The encoder converts 129-channel input (128 mel bins + 1 onset channel) into a sequence of audio embeddings:

Linear projection: mel_proj maps all 129 channels to model dimension D, capturing both spectral and onset information.
Backbone: Audio Spectrogram Transformer (AST) receives only the 128 mel channels (onset is stripped before AST to match its pretrained input format).
Onset gating: The mel_proj output (which includes onset information) is temporally aligned to the AST output via linear interpolation, then merged through a learned sigmoid gate (mel_gate). This ensures the onset signal reaches the decoder even though AST only processes mel. The gate learns how much onset information to inject at each temporal position.
Position embedding resizing: AST was pretrained on 10-second clips (1024 frames). Since our input is ~6 seconds (301 frames), the positional embeddings are bilinearly interpolated to match the actual frame length at runtime.
Temporal upsampling: A 1D convolutional stack with 2× upsampling increases the temporal resolution of AST's output.

Beatmap Decoder

The decoder autoregressively generates the token sequence conditioned on [cond | encoder_out]:

Token + positional embeddings: Learned embeddings for the 1,166-token vocabulary and up to 2,048 sequence positions
Transformer decoder: 6 layers, 8 attention heads, 2048-dim feedforward, pre-norm architecture with causal masking
Cross-attention: Each decoder layer attends to the conditioning token and full audio encoder output
Output heads (hybrid):
- discrete_head: Linear projection to 1,166 logits for next-token prediction (trained with CrossEntropyLoss)
- time_res_head: Linear → scalar for beat residual offset (stored in Residuals.time_offset_ms for API compatibility)
- x_res_head: Linear → scalar for x-position residual offset
- y_res_head: Linear → scalar for y-position residual offset

Why Hybrid Discrete + Continuous?

Pure discretization into a 32×32 grid would limit placement precision to ±8 px — too coarse for a game where precision matters. Pure regression would require the model to predict exact coordinates from scratch. The hybrid approach gets the best of both worlds: the discrete head handles the combinatorial decision of "which region," while the regression heads handle the fine-grained adjustment of "exactly where within that region."
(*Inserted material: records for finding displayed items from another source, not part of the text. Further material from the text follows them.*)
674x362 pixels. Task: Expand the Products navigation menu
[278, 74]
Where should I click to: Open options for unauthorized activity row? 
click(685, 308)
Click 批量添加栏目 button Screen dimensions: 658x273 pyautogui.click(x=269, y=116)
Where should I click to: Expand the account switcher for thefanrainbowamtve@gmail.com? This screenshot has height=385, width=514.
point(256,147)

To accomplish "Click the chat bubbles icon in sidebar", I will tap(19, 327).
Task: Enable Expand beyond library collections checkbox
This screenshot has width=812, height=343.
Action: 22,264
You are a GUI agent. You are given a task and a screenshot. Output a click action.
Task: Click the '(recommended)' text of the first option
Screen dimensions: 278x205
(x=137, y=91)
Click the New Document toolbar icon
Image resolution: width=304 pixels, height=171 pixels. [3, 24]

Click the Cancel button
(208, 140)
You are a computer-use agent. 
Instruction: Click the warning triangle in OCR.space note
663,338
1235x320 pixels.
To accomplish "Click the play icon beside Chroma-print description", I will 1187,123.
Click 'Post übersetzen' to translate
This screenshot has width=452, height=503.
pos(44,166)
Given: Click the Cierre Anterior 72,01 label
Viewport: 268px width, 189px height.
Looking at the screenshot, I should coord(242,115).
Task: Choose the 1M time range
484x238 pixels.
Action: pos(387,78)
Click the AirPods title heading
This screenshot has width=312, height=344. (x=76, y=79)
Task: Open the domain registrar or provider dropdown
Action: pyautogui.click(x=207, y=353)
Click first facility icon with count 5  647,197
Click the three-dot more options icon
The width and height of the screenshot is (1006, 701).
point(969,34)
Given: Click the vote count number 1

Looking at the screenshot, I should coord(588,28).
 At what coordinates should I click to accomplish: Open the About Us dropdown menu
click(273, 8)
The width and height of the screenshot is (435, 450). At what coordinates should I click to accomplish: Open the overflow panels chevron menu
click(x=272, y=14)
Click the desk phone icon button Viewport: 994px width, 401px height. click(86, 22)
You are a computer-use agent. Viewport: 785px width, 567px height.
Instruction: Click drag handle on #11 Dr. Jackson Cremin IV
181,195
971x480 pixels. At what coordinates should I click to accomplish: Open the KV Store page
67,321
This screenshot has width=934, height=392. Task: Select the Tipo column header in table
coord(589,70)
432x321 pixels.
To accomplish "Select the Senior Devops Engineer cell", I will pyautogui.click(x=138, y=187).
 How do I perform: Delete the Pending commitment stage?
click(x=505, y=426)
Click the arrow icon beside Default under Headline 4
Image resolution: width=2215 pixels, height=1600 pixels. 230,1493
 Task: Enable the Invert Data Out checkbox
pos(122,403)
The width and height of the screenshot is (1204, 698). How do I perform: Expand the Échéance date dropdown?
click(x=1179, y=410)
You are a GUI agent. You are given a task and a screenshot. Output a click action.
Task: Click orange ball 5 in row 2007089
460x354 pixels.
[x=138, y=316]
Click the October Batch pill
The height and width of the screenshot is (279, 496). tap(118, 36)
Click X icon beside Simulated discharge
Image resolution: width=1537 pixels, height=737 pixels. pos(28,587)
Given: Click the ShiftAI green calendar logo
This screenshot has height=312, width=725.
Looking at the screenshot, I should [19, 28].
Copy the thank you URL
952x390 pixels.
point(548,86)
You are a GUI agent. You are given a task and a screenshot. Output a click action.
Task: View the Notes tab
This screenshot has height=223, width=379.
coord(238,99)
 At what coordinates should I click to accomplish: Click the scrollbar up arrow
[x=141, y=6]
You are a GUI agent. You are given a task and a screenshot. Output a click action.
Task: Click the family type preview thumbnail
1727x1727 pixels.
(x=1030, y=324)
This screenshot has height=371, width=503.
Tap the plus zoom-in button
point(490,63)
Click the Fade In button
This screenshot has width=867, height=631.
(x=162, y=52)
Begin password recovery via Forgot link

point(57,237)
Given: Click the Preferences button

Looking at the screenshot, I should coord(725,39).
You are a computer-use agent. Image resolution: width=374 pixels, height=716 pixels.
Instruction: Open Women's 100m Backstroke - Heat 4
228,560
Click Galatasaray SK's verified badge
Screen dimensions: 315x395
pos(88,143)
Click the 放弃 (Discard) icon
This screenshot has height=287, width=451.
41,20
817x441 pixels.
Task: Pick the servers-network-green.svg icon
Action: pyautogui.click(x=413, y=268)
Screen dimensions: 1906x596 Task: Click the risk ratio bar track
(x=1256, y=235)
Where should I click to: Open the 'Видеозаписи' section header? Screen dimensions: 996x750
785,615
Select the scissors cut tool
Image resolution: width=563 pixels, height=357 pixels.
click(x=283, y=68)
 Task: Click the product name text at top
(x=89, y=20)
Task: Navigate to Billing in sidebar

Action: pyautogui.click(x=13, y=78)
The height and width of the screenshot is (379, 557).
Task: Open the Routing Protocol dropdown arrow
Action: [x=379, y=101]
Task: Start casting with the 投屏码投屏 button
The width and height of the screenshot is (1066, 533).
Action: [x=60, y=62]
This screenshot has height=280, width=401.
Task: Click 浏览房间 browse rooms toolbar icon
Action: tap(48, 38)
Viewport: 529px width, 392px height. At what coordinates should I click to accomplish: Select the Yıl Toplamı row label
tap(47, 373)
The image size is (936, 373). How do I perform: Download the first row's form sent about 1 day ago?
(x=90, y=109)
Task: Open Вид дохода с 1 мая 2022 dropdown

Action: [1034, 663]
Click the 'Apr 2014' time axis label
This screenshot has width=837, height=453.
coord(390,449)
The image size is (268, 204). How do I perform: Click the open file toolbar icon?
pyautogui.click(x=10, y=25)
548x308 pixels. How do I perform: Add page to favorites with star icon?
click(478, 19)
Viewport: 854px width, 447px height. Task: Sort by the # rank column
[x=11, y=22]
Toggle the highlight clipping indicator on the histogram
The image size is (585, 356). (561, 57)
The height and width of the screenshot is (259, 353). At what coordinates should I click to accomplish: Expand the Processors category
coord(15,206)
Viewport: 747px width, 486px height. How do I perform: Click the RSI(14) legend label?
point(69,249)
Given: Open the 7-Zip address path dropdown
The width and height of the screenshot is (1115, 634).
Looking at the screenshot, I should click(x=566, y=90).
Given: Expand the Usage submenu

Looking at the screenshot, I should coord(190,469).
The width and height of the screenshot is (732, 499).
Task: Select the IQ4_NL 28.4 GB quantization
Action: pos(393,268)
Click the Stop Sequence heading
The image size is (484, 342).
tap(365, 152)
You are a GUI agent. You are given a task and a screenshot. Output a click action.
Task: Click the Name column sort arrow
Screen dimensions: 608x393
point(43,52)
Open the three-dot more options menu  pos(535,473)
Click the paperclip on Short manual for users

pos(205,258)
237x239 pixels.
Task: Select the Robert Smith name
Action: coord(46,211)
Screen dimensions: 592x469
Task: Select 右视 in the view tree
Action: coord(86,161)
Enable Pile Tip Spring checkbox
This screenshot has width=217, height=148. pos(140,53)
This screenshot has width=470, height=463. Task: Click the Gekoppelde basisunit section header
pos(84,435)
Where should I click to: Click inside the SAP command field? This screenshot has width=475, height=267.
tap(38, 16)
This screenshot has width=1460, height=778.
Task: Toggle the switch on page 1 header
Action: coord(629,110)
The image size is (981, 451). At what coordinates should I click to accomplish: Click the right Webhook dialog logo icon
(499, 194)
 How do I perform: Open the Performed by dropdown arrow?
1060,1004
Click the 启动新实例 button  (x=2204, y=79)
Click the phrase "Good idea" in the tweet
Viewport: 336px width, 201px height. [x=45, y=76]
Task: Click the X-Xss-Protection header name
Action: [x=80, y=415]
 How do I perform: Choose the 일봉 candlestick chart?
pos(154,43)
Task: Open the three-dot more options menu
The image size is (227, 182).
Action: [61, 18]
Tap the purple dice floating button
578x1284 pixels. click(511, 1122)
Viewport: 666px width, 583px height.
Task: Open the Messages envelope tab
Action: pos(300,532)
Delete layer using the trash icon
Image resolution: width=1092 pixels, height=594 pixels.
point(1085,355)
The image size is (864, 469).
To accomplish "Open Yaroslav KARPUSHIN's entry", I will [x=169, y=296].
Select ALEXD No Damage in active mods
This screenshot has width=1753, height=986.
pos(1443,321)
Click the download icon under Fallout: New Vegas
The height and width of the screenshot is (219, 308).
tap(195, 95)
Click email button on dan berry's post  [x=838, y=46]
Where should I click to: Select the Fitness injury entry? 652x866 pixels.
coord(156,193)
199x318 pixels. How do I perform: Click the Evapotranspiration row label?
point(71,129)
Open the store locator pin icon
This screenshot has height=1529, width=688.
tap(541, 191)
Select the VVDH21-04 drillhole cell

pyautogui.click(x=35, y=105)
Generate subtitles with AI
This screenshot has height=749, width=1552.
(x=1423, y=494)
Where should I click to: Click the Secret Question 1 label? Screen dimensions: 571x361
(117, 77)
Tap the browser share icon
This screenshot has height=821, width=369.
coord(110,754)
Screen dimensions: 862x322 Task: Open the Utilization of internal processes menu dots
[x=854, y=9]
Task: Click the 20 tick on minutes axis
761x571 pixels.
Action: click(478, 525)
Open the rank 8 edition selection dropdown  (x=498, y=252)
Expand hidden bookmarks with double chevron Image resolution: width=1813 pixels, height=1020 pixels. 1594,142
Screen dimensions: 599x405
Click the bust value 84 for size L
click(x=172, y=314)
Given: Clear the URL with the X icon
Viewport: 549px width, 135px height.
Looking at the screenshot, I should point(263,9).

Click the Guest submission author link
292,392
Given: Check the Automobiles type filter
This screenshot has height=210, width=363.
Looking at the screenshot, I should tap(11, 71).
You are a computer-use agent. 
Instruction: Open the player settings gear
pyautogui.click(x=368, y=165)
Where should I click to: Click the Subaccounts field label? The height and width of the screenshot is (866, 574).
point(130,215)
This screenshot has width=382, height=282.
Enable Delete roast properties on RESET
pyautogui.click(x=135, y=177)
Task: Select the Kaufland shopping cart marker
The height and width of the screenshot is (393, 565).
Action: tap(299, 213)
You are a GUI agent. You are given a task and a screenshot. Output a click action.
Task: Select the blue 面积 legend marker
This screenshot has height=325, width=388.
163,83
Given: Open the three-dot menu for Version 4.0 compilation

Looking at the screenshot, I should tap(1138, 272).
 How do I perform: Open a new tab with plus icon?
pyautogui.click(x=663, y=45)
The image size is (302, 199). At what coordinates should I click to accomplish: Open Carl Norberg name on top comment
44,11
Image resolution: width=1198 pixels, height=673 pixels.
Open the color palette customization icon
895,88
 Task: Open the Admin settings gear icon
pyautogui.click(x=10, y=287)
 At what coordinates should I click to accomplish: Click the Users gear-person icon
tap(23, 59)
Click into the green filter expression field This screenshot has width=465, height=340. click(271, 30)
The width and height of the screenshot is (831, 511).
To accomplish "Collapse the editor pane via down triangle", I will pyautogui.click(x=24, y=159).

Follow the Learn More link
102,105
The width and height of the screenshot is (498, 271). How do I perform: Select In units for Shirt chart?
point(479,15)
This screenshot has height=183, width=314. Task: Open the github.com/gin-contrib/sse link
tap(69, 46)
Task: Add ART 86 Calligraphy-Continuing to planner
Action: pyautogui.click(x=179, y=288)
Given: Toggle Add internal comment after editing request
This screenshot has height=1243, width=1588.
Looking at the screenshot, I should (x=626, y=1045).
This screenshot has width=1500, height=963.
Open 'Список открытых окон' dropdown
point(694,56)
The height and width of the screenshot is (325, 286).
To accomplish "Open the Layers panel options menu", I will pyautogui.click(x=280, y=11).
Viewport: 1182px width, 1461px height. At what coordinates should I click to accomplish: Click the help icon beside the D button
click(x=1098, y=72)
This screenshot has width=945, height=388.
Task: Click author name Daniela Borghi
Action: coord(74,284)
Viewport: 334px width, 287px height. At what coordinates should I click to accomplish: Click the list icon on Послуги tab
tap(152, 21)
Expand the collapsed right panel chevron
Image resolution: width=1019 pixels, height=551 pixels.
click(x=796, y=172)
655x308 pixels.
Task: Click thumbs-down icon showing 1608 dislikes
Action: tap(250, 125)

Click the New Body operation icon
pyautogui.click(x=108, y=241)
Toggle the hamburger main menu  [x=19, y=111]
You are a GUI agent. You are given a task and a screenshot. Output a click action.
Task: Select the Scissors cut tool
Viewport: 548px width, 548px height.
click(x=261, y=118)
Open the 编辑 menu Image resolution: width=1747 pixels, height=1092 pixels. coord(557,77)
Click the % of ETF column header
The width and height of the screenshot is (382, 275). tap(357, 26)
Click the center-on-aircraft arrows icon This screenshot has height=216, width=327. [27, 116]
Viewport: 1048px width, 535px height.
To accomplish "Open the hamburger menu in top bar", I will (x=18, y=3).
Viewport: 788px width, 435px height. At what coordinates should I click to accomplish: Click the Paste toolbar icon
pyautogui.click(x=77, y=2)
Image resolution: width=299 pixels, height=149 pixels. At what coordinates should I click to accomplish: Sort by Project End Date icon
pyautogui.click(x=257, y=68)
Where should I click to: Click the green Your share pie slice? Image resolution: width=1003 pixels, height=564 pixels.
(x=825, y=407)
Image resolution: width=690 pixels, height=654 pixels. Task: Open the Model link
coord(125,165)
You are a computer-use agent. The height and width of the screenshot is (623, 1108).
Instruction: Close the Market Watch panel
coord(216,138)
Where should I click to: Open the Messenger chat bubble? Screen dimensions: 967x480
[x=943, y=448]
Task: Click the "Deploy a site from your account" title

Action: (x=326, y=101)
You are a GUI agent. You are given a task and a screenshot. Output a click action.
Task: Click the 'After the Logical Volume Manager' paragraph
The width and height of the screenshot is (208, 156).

Training vs evaluation vs inference

Stage	Audio input	Conditioning	Time semantics
Training	Log-mel + log(onset+ε), z-normalized per channel group on `mel` `[B,1,129,T]`; batches include `difficulty_id`, `bpm`	Same as inference	Targets use beat bins + beat residuals; loss is CE + SmoothL1 on residuals
Validation (`train.py`)	Same as training	Same	Metrics use greedy argmax on teacher-forced positions; timing MAE / hit F1 call `detokenize_to_hitobjects(..., ms_per_beat=60000/bpm)` per sample
`src.eval`	Cached shards	Same	Same detokenize rule; can run full test split
Inference (`src.inference`)	Mel + onset per window, same log + z-norm as training; user `--difficulty`, `--bpm`	Required	`detokenize` uses `ms_per_beat` from BPM; sliding windows + dedup

Evaluation metrics in milliseconds are always reconstructed from beat tokens using the sample's BPM, so BPM must be correct for timing numbers to be meaningful.

Training Pipeline

Training (src/train.py) is designed for SLURM-based GPU clusters with several optimizations.

Training Configuration

Parameter	Value
Optimizer	AdamW (lr=1e-4, weight_decay=1e-2)
Scheduler	CosineAnnealingWarmRestarts (T₀=20, T_mult=2)
Precision	Mixed precision (bfloat16 via GradScaler)
Batch size	Auto-detected from GPU VRAM (16 for A4000/A5000, 32 for A100)
Gradient accumulation	1–4 steps depending on config
Gradient clipping	Max norm 1.0
Epochs	100
TF32	Enabled on Ampere+ GPUs
torch.compile	Enabled for kernel fusion

Loss Function

The total loss is a weighted combination of two components:

L_total = 0.8 × L_discrete + 0.2 × L_residual

L_discrete (weight 0.8): CrossEntropyLoss over 1,166 classes for next-token prediction. PAD tokens are masked via ignore_index.
L_residual (weight 0.2): SmoothL1Loss on the three residual heads (time, x, y), only computed on non-PAD positions. Residual targets are clamped (±1/32 beat for time, ±8 px x, ±6 px y).

Audio Normalization

After computing torch.log(mel + 1e-7) on the full 129-channel tensor, mel (128 channels) and onset (1 channel) are separately z-normalized (mean=0, std=1) per batch. This corrects a scale mismatch where log-onset values were compressed to a narrow negative range (~~[-16, 0]) while log-mel ranged wider (~~[-10, 2]), which previously caused the model to ignore the onset channel.

Curriculum Learning

Training progresses through three phases to help the model learn simpler patterns before complex ones:

Epochs 1–20: Circles only — the model only sees maps filtered to contain circles
Epochs 21–40: Circles + sliders
Epochs 41–100: Full maps (circles, sliders, spinners)

Teacher Forcing Decay

Teacher forcing ratio linearly decays from 1.0 to 0.5 over the first 50 epochs, gradually transitioning the model from using ground truth tokens as decoder input to using its own predictions.

Data Loading Strategy

To maximize I/O throughput on the cluster:

Cold storage: Preprocessed shards live on shared network storage (/common/users/)
Hot copy: At job start, all shards are copied to node-local RAM disk (/dev/shm) for near-zero read latency
WebDataset streaming: Shards are read as .tar files using the WebDataset library with 8 workers, prefetch factor 4, persistent workers, and pinned memory

Audio Augmentation

After epoch 5, training samples are augmented with random time-stretching (0.9×–1.1×) applied to the audio waveform. Token timing deltas are inversely adjusted to maintain alignment.

Checkpoint Management

The top 3 checkpoints by validation loss are retained. A best.pt symlink always points to the best checkpoint. Checkpoints include model weights, optimizer state, scheduler state, and GradScaler state for seamless resumption.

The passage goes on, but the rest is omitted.